There aren't a lot of children's stories about a tax accountant, a bookkeeper or an bean counter. We cannot use the word uninteresting here, but it would be true to say that those people who do your accounting, ready your tax return, your business activity statement, who work out your PAYG and your capital gains tax, are not sometimes thought of as exciting.
Kids can be captivated by anything, but maybe not a tax accountant. There are children's stories about carpenters, farmers, doctors, train drivers, and naturally queens and kings. The children's nursery rhyme tells that "the king was in the counting house, counting up his money". But an business consultant is someone that counts other people's money, does other people's accounting and bookkeeping, and who can say what BAS and GST and CGT and linear depreciation schedules actually are.
Accountants belong to collectives of accountants with names like Association of Accountants, Countrywide Tax and Accountants Association, the Financial Services Accountants Association. There are likenames for groups of bookkeepers; there is even the "Australian Association of Professional Bookkeepers", which might carry the implication that there's, somewhere, a group of newbie bookkeepers, who process invoices and prepare finance reports exclusively for the fun of it.
We should be thankful that there are folk ready to try this. There are plenty of jobs which are not fun, but which someone has to do, and accountancy is one of these, for most of the people. Handy, but rarely intrinsically engaging. Your tax accountant, or if you (or he) like, your tax expert, will generally have knowledge of heaps of matters related to money, so he's kitted out to provide monetary guidance; superannuation, family trust structures, self-managed funds, dividend imputation, tax return and franking credits - this list could go on and on but you will soon lose concentration, unless you are an accountant yourself.
We are told the 2 great certainties in life are death and taxation. The Doomsday Book sounds a bit like something to do with death, though it was really about taxes. A giant book too, like the Earnings Tax Assessment Act. It's your tax accountant's task to keep abreast of that continually changing publication, allegedly of over five thousand pages.
There's little question that tax accountants are critical in keeping the wheels of business working. It is down to the fact of this that many younger people leaving school go into bookkeeping, then actuarial studies, and on to chartered accountancy. And the CPA - the Authorized Practicing Accountant - is a qualification valued in business and respected in the neighborhood. That is your tax accountant - licensed, and practicing on your tax return.
Finishing high school and undecided what to do? Get work as helper to a bookkeeper, and so start your working life as a sub-bookkeeper. Allegedly that's the only word in the English language with 4 contiguous letter pairs - your introduction to the accountant's private double entry system.
Kids can be captivated by anything, but maybe not a tax accountant. There are children's stories about carpenters, farmers, doctors, train drivers, and naturally queens and kings. The children's nursery rhyme tells that "the king was in the counting house, counting up his money". But an business consultant is someone that counts other people's money, does other people's accounting and bookkeeping, and who can say what BAS and GST and CGT and linear depreciation schedules actually are.
Accountants belong to collectives of accountants with names like Association of Accountants, Countrywide Tax and Accountants Association, the Financial Services Accountants Association. There are likenames for groups of bookkeepers; there is even the "Australian Association of Professional Bookkeepers", which might carry the implication that there's, somewhere, a group of newbie bookkeepers, who process invoices and prepare finance reports exclusively for the fun of it.

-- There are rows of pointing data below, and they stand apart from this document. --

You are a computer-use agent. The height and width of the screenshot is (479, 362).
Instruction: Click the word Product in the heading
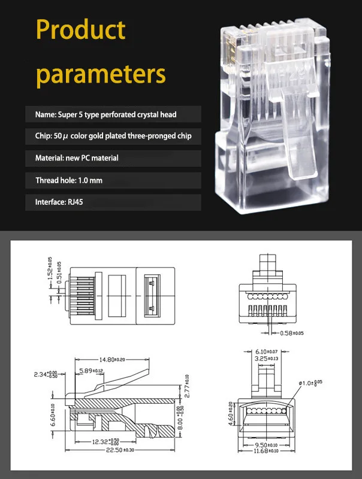tap(81, 30)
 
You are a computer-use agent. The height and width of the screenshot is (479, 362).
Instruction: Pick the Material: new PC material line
tap(77, 158)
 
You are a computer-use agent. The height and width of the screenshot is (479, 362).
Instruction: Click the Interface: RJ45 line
tap(59, 202)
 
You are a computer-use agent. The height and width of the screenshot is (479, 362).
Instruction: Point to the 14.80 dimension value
tap(110, 359)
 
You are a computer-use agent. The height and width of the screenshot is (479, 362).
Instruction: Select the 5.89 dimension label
tap(91, 371)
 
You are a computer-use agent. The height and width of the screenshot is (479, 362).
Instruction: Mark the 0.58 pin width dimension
tap(288, 333)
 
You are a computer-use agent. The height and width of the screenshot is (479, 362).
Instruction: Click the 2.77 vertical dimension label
tap(186, 386)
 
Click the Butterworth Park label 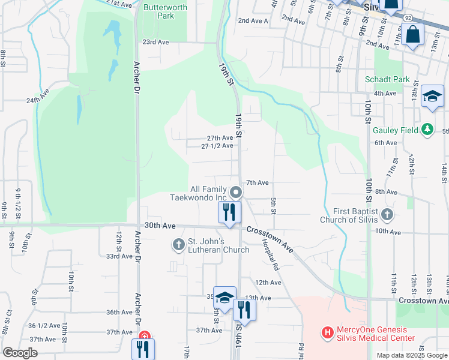click(x=165, y=11)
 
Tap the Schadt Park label click(x=387, y=79)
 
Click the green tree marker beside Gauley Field click(x=427, y=129)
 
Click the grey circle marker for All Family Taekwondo click(x=237, y=193)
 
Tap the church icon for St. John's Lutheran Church click(x=178, y=244)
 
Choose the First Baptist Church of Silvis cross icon click(x=388, y=214)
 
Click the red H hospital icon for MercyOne click(x=328, y=331)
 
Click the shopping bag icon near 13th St click(x=414, y=34)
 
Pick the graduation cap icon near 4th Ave click(x=432, y=96)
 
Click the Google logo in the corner click(x=20, y=353)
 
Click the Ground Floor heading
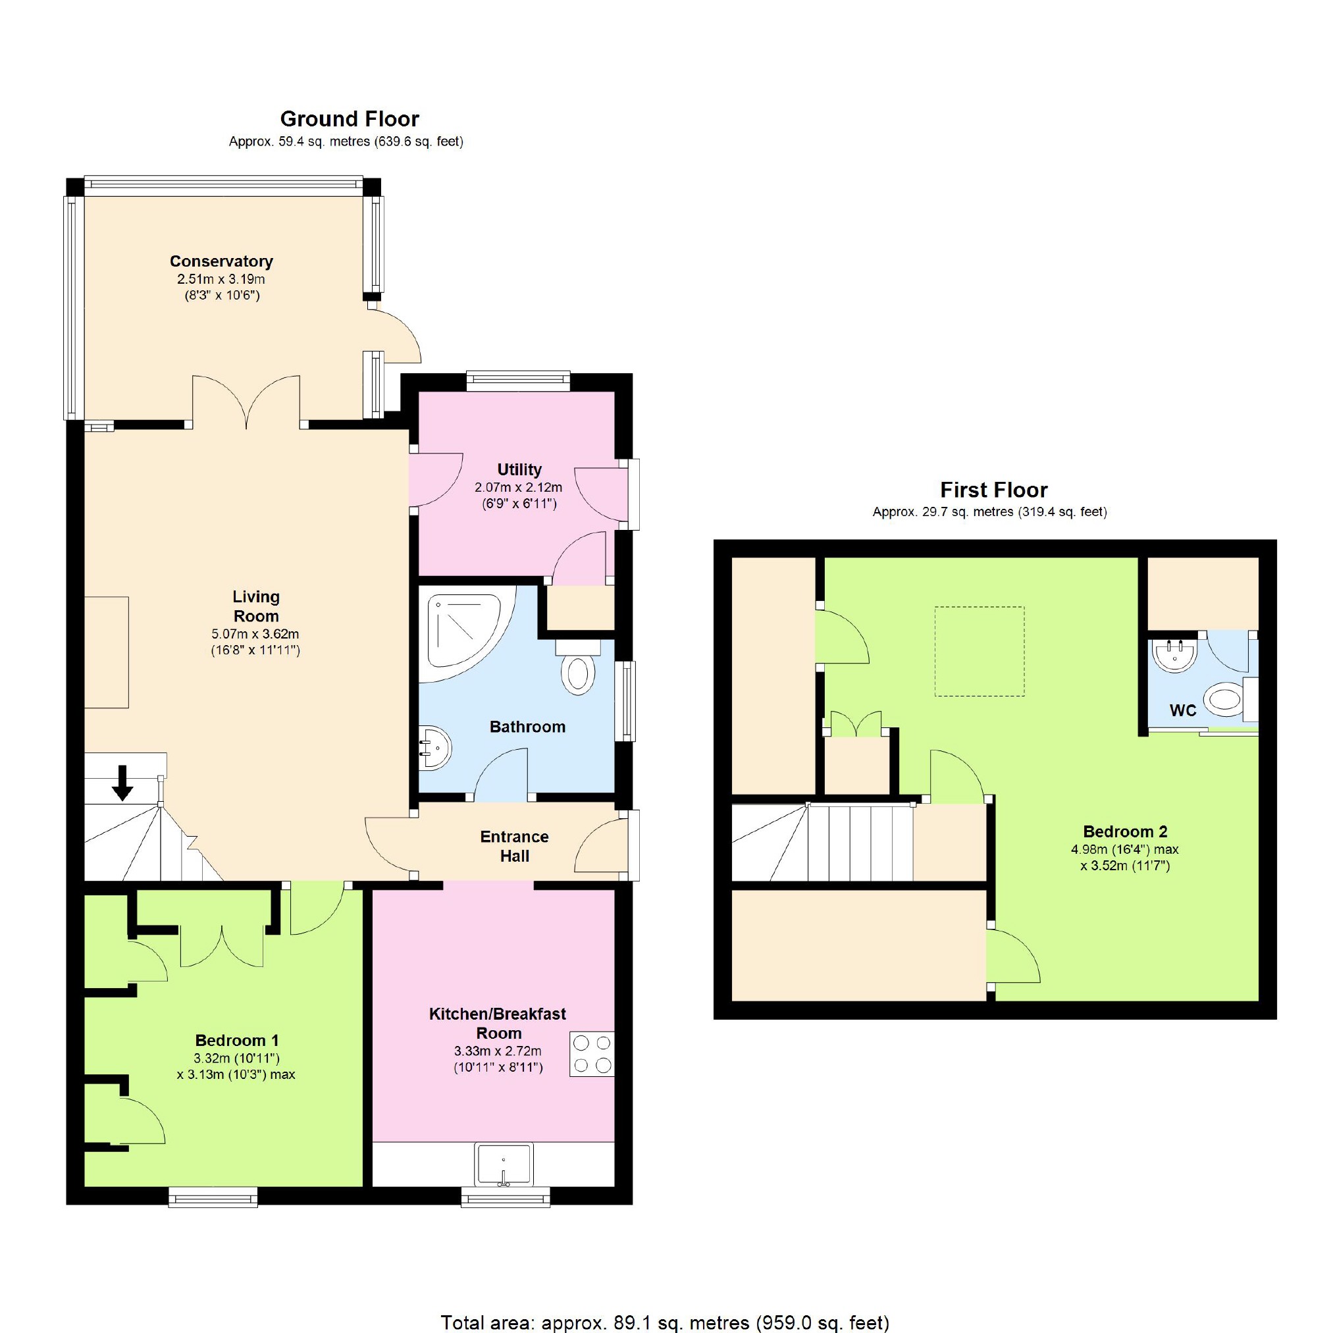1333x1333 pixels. pyautogui.click(x=349, y=119)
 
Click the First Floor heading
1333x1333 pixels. pyautogui.click(x=993, y=490)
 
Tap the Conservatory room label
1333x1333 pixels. pyautogui.click(x=221, y=261)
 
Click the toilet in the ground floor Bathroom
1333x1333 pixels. pyautogui.click(x=577, y=669)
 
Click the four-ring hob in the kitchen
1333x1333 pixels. pyautogui.click(x=592, y=1054)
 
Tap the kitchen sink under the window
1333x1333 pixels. pyautogui.click(x=504, y=1164)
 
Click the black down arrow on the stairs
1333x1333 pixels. pyautogui.click(x=123, y=783)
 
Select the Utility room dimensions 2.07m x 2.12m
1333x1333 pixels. pyautogui.click(x=518, y=488)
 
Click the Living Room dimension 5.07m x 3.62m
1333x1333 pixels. pyautogui.click(x=255, y=634)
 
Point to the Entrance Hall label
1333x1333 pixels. pyautogui.click(x=514, y=846)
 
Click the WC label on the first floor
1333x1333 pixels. pyautogui.click(x=1183, y=710)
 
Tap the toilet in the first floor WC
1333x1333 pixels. pyautogui.click(x=1225, y=698)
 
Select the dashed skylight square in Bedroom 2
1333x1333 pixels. pyautogui.click(x=979, y=652)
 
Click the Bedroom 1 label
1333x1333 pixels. pyautogui.click(x=237, y=1041)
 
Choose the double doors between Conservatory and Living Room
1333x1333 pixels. pyautogui.click(x=246, y=402)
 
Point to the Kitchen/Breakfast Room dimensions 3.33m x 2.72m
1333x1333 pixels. pyautogui.click(x=498, y=1051)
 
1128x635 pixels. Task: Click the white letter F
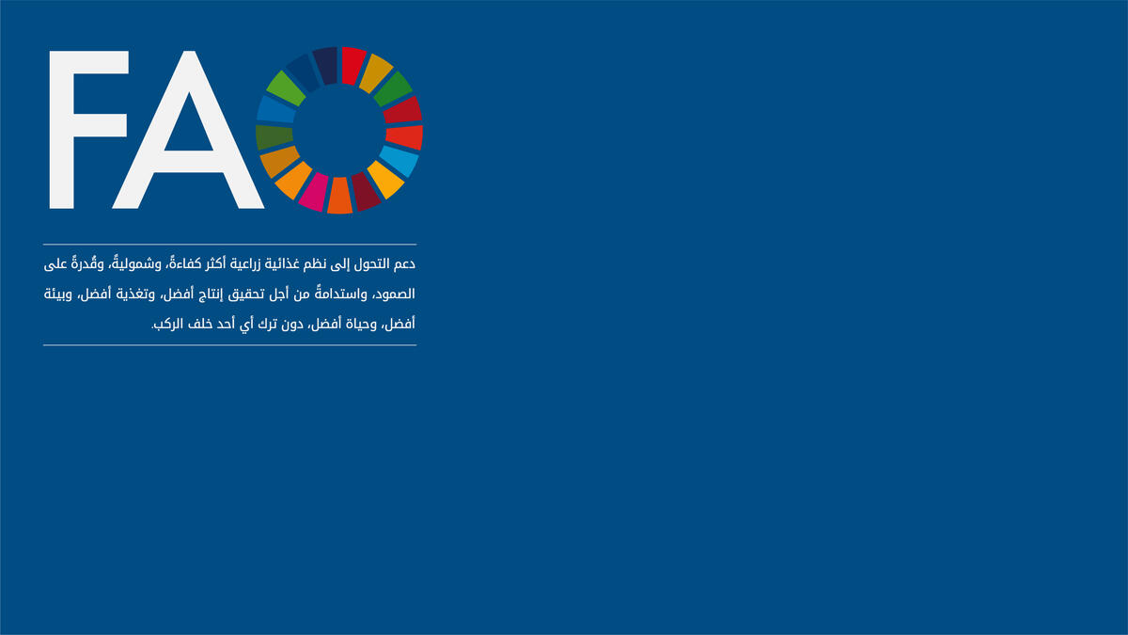[x=66, y=130]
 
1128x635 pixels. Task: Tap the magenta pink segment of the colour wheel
[x=314, y=192]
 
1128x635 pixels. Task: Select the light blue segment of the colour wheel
[x=399, y=161]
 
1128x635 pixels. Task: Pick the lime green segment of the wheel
[x=286, y=88]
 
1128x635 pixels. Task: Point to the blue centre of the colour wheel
[x=339, y=131]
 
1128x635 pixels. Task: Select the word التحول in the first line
[x=371, y=264]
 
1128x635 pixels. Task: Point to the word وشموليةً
[x=142, y=263]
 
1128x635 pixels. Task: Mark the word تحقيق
[x=247, y=294]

We should be thankful that there are folk ready to try this. There are plenty of jobs which are not fun, but which someone has to do, and accountancy is one of these, for most of the people. Handy, but rarely intrinsically engaging. Your tax accountant, or if you (or he) like, your tax expert, will generally have knowledge of heaps of matters related to money, so he's kitted out to provide monetary guidance; superannuation, family trust structures, self-managed funds, dividend imputation, tax return and franking credits - this list could go on and on but you will soon lose concentration, unless you are an accountant yourself.
We are told the 2 great certainties in life are death and taxation. The Doomsday Book sounds a bit like something to do with death, though it was really about taxes. A giant book too, like the Earnings Tax Assessment Act. It's your tax accountant's task to keep abreast of that continually changing publication, allegedly of over five thousand pages.
There's little question that tax accountants are critical in keeping the wheels of business working. It is down to the fact of this that many younger people leaving school go into bookkeeping, then actuarial studies, and on to chartered accountancy. And the CPA - the Authorized Practicing Accountant - is a qualification valued in business and respected in the neighborhood. That is your tax accountant - licensed, and practicing on your tax return.
Finishing high school and undecided what to do? Get work as helper to a bookkeeper, and so start your working life as a sub-bookkeeper. Allegedly that's the only word in the English language with 4 contiguous letter pairs - your introduction to the accountant's private double entry system.